- [Pointing records for text and elements]:
------------------------------------------------------------------------
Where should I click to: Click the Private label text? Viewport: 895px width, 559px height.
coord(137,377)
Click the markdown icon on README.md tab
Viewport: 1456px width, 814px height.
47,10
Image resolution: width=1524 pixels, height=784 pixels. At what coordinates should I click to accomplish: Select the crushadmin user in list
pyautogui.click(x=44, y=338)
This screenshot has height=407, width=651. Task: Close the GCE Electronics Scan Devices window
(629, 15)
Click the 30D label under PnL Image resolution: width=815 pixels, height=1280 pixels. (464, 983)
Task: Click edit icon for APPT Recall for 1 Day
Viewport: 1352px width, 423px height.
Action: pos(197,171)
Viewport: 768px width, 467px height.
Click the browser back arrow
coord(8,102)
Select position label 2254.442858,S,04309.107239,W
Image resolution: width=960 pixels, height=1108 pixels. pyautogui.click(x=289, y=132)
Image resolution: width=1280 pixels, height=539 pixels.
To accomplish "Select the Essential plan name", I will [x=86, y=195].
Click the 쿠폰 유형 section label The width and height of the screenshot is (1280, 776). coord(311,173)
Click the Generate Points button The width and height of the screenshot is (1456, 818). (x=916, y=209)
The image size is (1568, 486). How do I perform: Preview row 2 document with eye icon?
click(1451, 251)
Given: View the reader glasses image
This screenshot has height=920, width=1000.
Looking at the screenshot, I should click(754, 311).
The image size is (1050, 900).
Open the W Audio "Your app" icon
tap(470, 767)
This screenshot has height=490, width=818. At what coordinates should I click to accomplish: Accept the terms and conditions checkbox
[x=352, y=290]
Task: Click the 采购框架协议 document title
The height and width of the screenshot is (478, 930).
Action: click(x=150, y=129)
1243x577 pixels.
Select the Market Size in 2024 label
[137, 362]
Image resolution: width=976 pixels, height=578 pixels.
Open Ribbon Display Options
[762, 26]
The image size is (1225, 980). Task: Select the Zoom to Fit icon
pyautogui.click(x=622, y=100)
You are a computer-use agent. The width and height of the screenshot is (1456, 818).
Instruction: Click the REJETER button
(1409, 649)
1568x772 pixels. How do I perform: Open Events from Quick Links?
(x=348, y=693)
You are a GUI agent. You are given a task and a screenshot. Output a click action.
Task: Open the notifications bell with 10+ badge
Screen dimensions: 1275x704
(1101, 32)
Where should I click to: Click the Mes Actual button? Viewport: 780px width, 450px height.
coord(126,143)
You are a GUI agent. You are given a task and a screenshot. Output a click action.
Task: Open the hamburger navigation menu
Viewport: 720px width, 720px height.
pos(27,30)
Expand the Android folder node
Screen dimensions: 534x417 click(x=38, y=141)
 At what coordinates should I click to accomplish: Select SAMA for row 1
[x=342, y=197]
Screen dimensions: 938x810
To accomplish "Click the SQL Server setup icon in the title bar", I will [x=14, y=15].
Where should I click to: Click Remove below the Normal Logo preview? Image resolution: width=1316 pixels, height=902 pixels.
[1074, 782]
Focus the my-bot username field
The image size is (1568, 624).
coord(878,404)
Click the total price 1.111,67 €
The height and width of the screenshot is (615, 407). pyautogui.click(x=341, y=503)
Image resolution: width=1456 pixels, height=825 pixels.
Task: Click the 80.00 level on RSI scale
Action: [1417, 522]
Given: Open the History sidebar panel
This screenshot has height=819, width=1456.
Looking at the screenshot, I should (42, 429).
------------------------------------------------------------------------
- [What the task requires]:
Reproduce all of the entries above word for word, without any change.

- [The answer]:
Where should I click to: Click the Private label text? Viewport: 895px width, 559px height.
coord(137,377)
Click the markdown icon on README.md tab
Viewport: 1456px width, 814px height.
47,10
Image resolution: width=1524 pixels, height=784 pixels. At what coordinates should I click to accomplish: Select the crushadmin user in list
pyautogui.click(x=44, y=338)
This screenshot has height=407, width=651. Task: Close the GCE Electronics Scan Devices window
(629, 15)
Click the 30D label under PnL Image resolution: width=815 pixels, height=1280 pixels. (464, 983)
Task: Click edit icon for APPT Recall for 1 Day
Viewport: 1352px width, 423px height.
Action: pos(197,171)
Viewport: 768px width, 467px height.
Click the browser back arrow
coord(8,102)
Select position label 2254.442858,S,04309.107239,W
Image resolution: width=960 pixels, height=1108 pixels. pyautogui.click(x=289, y=132)
Image resolution: width=1280 pixels, height=539 pixels.
To accomplish "Select the Essential plan name", I will [x=86, y=195].
Click the 쿠폰 유형 section label The width and height of the screenshot is (1280, 776). coord(311,173)
Click the Generate Points button The width and height of the screenshot is (1456, 818). (x=916, y=209)
The image size is (1568, 486). How do I perform: Preview row 2 document with eye icon?
click(1451, 251)
Given: View the reader glasses image
This screenshot has height=920, width=1000.
Looking at the screenshot, I should click(754, 311).
The image size is (1050, 900).
Open the W Audio "Your app" icon
tap(470, 767)
This screenshot has height=490, width=818. At what coordinates should I click to accomplish: Accept the terms and conditions checkbox
[x=352, y=290]
Task: Click the 采购框架协议 document title
The height and width of the screenshot is (478, 930).
Action: click(x=150, y=129)
1243x577 pixels.
Select the Market Size in 2024 label
[137, 362]
Image resolution: width=976 pixels, height=578 pixels.
Open Ribbon Display Options
[762, 26]
The image size is (1225, 980). Task: Select the Zoom to Fit icon
pyautogui.click(x=622, y=100)
You are a computer-use agent. The width and height of the screenshot is (1456, 818).
Instruction: Click the REJETER button
(1409, 649)
1568x772 pixels. How do I perform: Open Events from Quick Links?
(x=348, y=693)
You are a GUI agent. You are given a task and a screenshot. Output a click action.
Task: Open the notifications bell with 10+ badge
Screen dimensions: 1275x704
(1101, 32)
Where should I click to: Click the Mes Actual button? Viewport: 780px width, 450px height.
coord(126,143)
You are a GUI agent. You are given a task and a screenshot. Output a click action.
Task: Open the hamburger navigation menu
Viewport: 720px width, 720px height.
pos(27,30)
Expand the Android folder node
Screen dimensions: 534x417 click(x=38, y=141)
 At what coordinates should I click to accomplish: Select SAMA for row 1
[x=342, y=197]
Screen dimensions: 938x810
To accomplish "Click the SQL Server setup icon in the title bar", I will [x=14, y=15].
Where should I click to: Click Remove below the Normal Logo preview? Image resolution: width=1316 pixels, height=902 pixels.
[1074, 782]
Focus the my-bot username field
The image size is (1568, 624).
coord(878,404)
Click the total price 1.111,67 €
The height and width of the screenshot is (615, 407). pyautogui.click(x=341, y=503)
Image resolution: width=1456 pixels, height=825 pixels.
Task: Click the 80.00 level on RSI scale
Action: [1417, 522]
Given: Open the History sidebar panel
This screenshot has height=819, width=1456.
Looking at the screenshot, I should (42, 429).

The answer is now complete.